Pillars of red, white and blue balloons stood at the front of Harro East Ballroom in downtown Rochester. A harpist played while 130 guests sat in slip-covered chairs with navy bows. White floral centerpieces seemed to float above tabletops, and three flower girls tossed rose petals as they approached the groom, Cpl. Michael Parsons.

"I don't deserve this," Cathy Parsons said as the beads on her wedding dress caught the afternoon sunshine. "Michael does."

But it was the story of both of them — a story of postponed weddings and military time served in the Middle East — that captured the hearts of the wedding professionals who belong to the Nuptial Network of Greater Rochester. Together they donated a $35,000 wedding package to make the couple's dream of a family wedding come true.

--- Material ---
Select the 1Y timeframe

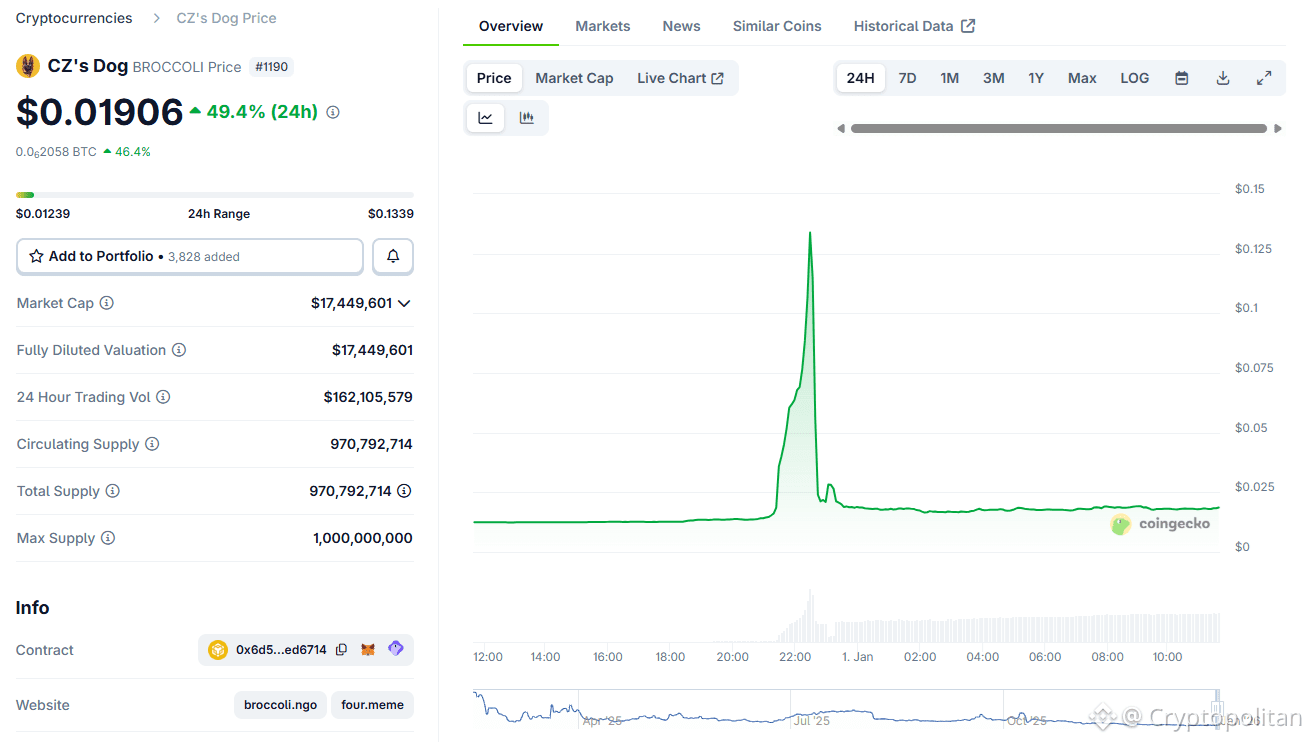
...
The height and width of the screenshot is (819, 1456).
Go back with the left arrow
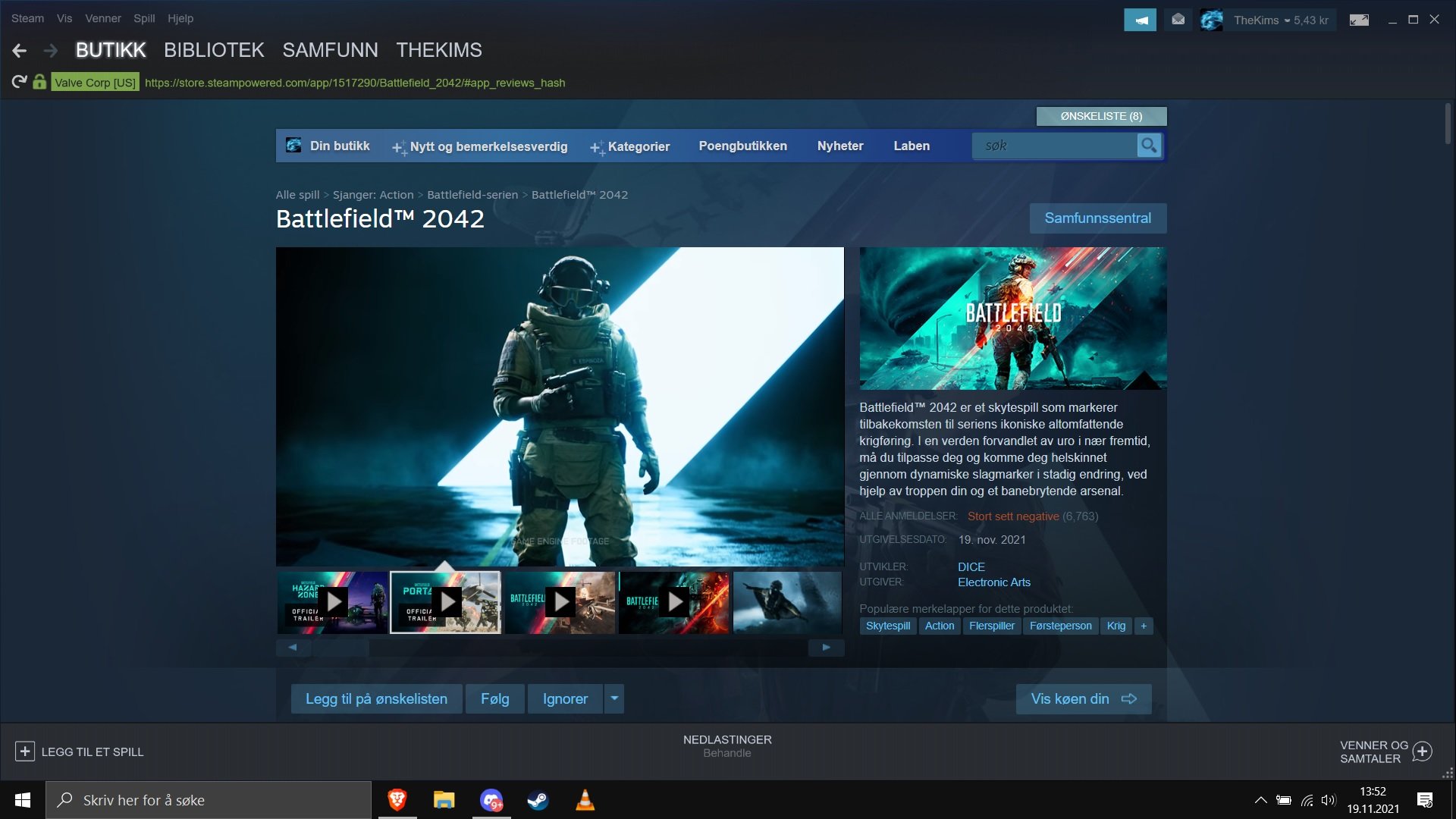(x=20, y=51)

--- What you will do ---
A - Which colors does the wedding story mention? List each one once.
B - Could you continue the wedding story from its last sentence?
The entries have no connection to the wedding story.

--- Results of the tasks ---
A - Red, white, blue, navy

B -
Michael, 24, a native of Piffard, Livingston County, proposed just before being shipped off to Iraq with the Marines for the first time in 2003. Their plans to marry nine months after his return were nixed when Michael, home four months, got word that he was heading back overseas. So they opted for a civil ceremony on Dec. 24, 2003. Cathy's parents listened via cell phone, and strangers served as witnesses. Michael left for the Middle East in February 2004.

"It was more important for her to focus on him than on getting the wedding of her dreams," said Starowitz. "That's how she is."

Apparently the feeling goes both ways, though.

While a soloist sang "Unforgettable," Michael held Cathy's hand in his. Wearing the white gloves of his dress uniform, he caressed her hand and wore a smile large enough to be seen from the balcony.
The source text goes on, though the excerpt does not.